The display won’t last long, in astronomical terms. CVMP 1 will only sustain this stellar light show for about 10,000 years, a mere blink of an eye to a star. Eventually, the core remnant of the star will run out of fuel and cool. Once that happens, it’ll no longer give off enough ultraviolet energy to ionize the expelled gas and light it up. As the star cools, and as the expelled outer shell of the star travels further and further away, the display comes to an end.

CVMP 1 has a peculiar hourglass shape that earned the nebula its nick-name: the Hourglass Nebula. Many nebulae have these types of nicknames because of the wide variety of shapes they come in. The characteristics of the progenitor star, or stars, influences the nebula’s shape. A nebula created by a binary star system looks different than those spawned from single stars. The nebula is also shaped by any planets that orbit the star, and the rotation rate of the progenitor star. Astronomers don’t have a total understanding of all the factors that shape a planetary nebula.

Nebula come in a wide variety of forms, like the Cat's Eye Nebula (NGC6543). This is a composite x-ray/optical light image from the Hubble and the Chandra X-ray Observatory. By J.P. Harrington and K.J. Borkowski (University of Maryland), and NASA - HST's Greatest Hits, Public Domain, https://commons.wikimedia.org/w/index.php?curid=36064
Nebula come in a wide variety of forms, like the Cat’s Eye Nebula (NGC6543). This is a composite x-ray/optical light image from the Hubble and the Chandra X-ray Observatory.
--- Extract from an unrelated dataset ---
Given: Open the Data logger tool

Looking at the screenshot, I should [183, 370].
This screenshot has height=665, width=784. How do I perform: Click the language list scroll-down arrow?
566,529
By J.P. Harrington and K.J. Borkowski (University of Maryland), and NASA – HST’s Greatest Hits, Public Domain, https://commons.wikimedia.org/w/index.php?curid=36064

Though visually stunning, the Hourglass Nebula is of interest to astronomers for other reasons. Astronomers who studied the nebula say that the gases in the hourglass shape are highly enriched in helium and nitrogen. It’s also one of the largest planetary nebula ever observed. Those observations together suggest that it’s one of the most highly-evolved planetary nebula that we know of. That’s giving astronomers an opportunity to study the later stages in the lives of planetary nebula.
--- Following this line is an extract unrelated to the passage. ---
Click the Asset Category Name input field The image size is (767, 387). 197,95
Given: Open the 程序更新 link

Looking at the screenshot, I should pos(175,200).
Astronomers have studied the progenitor star in the center of this light show and they say that it has a core temperature of at least 130,000 degrees C (230,000 degrees F). For comparison, our Sun’s core temperature is near 15 million degrees C (27 million degrees F). The star in CVMP 1 has cooled considerably already, and will continue to cool. It’ll take a long time, but eventually the star will fade to nothing.

After it cools sufficiently, the star at the center of this display will become a white dwarf, just a pale remnant of the star that once lit up its surroundings. That usually takes about 10,000 years, and when that much time has passed, there’ll only be a tiny white dot left. But that doesn’t mean something important hasn’t happened.

Along with being beautiful, planetary nebulae play an important role in the cosmos. As the star at the center evolves, it synthesizes heavier elements, heavier than the hydrogen and helium that it formed out of. And as it sheds its outer layers, its spreads those heavier elements out into space, to be taken up in the next cycle of star and solar system formation. Without these heavier elements—called metals in astronomy—life could not exist.

The Gemini Observatory is not a single facility. It’s a network of telescopes around the world. They cover both the northern and southern hemispheres, and together they can see the entire sky. A fraction of the observing time is dedicated to obtaining images like this one of CVMP 1, purely for our enjoyment and interest.